EPA Revocation of Tolerances for Chlorpyrifos is a Disturbing Precedent for Pesticide Regulation
Aug 18 2021
Agricultural Retailers Association (ARA) President and CEO Daren Coppock released the following statement in response to the U.S. Environmental Protection Agency’s (EPA) action against chlorpyrifos:
“ARA is extremely disappointed in the decision to revoke all tolerances for chlorpyrifos. This product has been an essential tool for growers who need to control insect pests so they can deliver the quality produce consumers expect to grocery shelves.

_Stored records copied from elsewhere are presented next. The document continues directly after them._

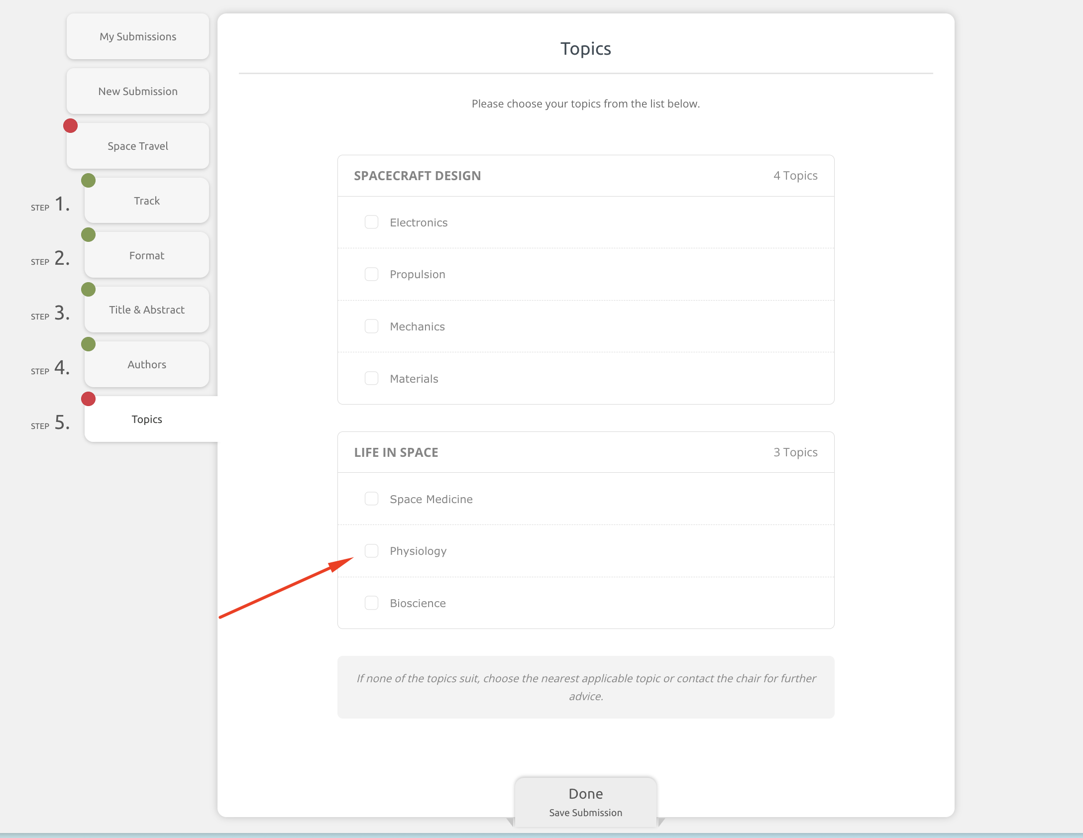Click the green status dot on Track
Viewport: 1083px width, 838px height.
pyautogui.click(x=88, y=180)
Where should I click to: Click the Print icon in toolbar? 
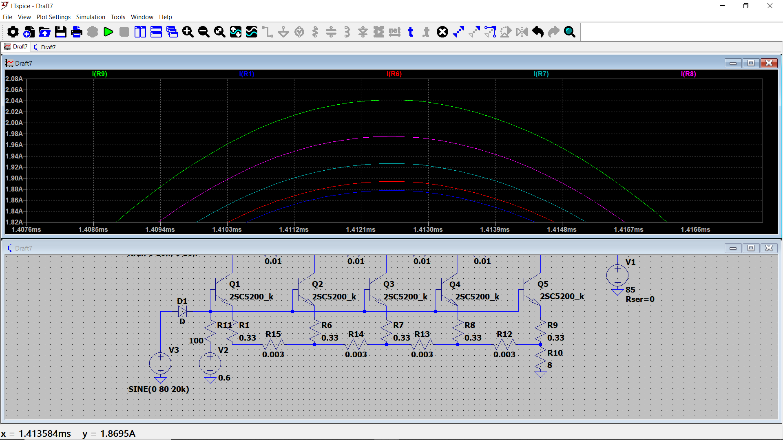tap(76, 32)
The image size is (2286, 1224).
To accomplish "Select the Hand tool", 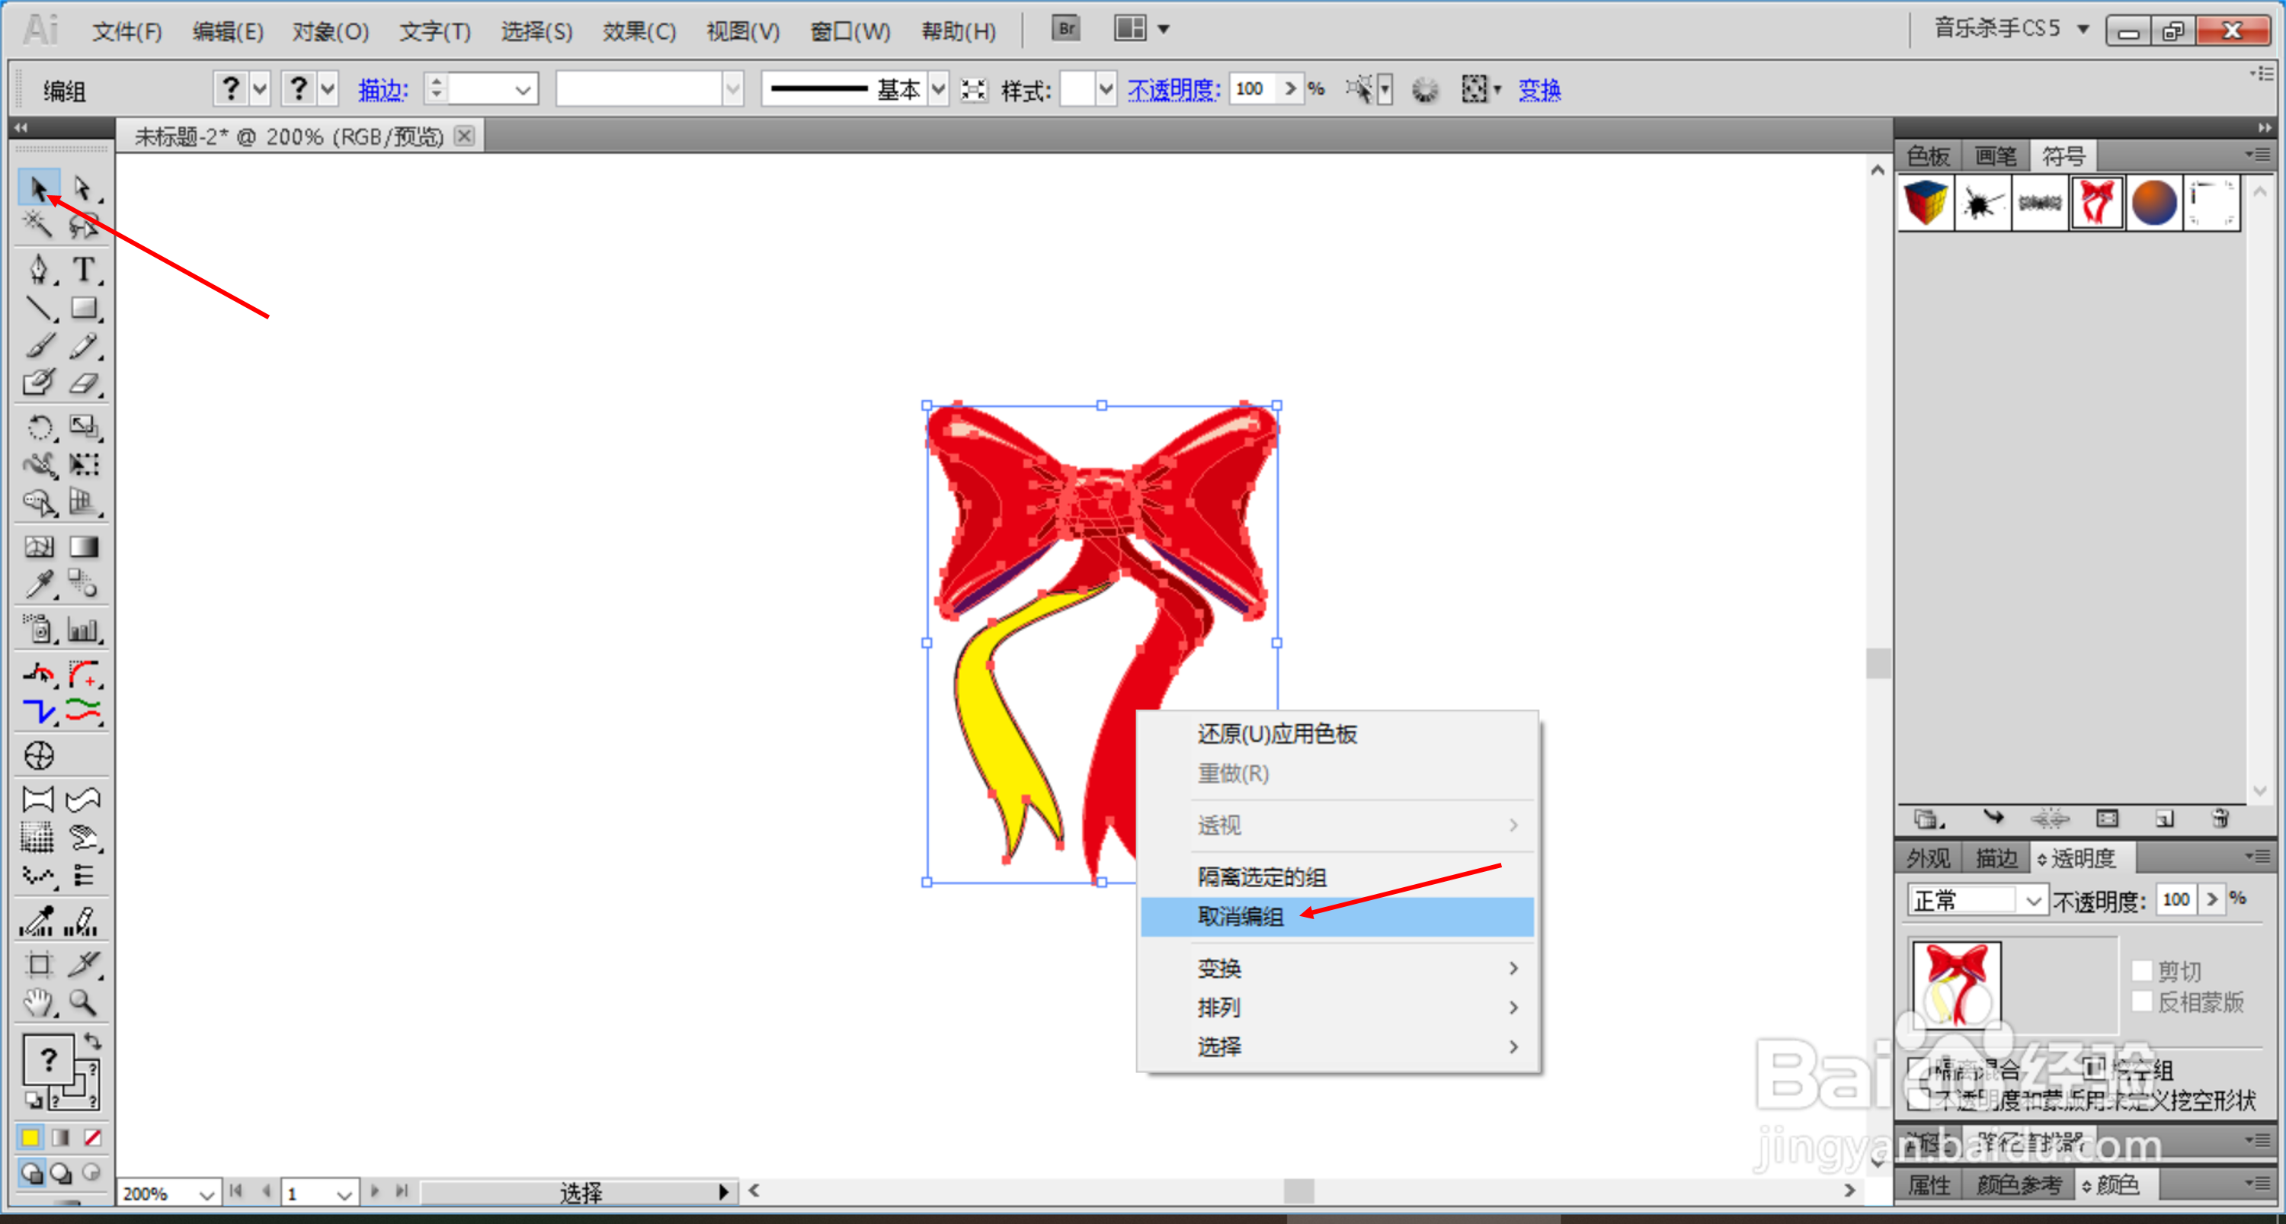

“EPA has been following a time-honored statutory process for the registration review of chlorpyrifos. Farmers, retailers, and the public all benefit from, and have the right to expect, a science-based process for reviews of pesticide products. In this case, however, the Ninth Circuit Court of Appeals has substituted its judgement for the scientific expertise of the Agency and dictated to EPA a demand to revoke tolerances.
“Not only is this an unjustified usurpation of the Agency’s authority and expertise, but canceling tolerances for a product that remains registered for use creates uncertainty for users. The product is legal to apply for its registered use, but any residue means that the product that the application protected cannot be sold. By issuing this mandate, and EPA not fighting it, anti-pesticide activists have executed an end run around the statute that is supposed to govern these decisions. It’s a disturbing precedent from an Agency publicly committed to science-based decisions.
“ARA urges EPA to reconsider this decision and use every legal avenue available reassert its statutory authority to be the regulator of these products. If not, this will result in a flood of additional lawsuits by anti-chemical activists seeking the same end-run that will jeopardize the continued use of other essential pesticides. Consumers have benefited from a farmer’s ability to control pests and minimize damage to quality that can result without that control. This decision is problematic for this specific tool, but even more troubling is the precedent that may be set.”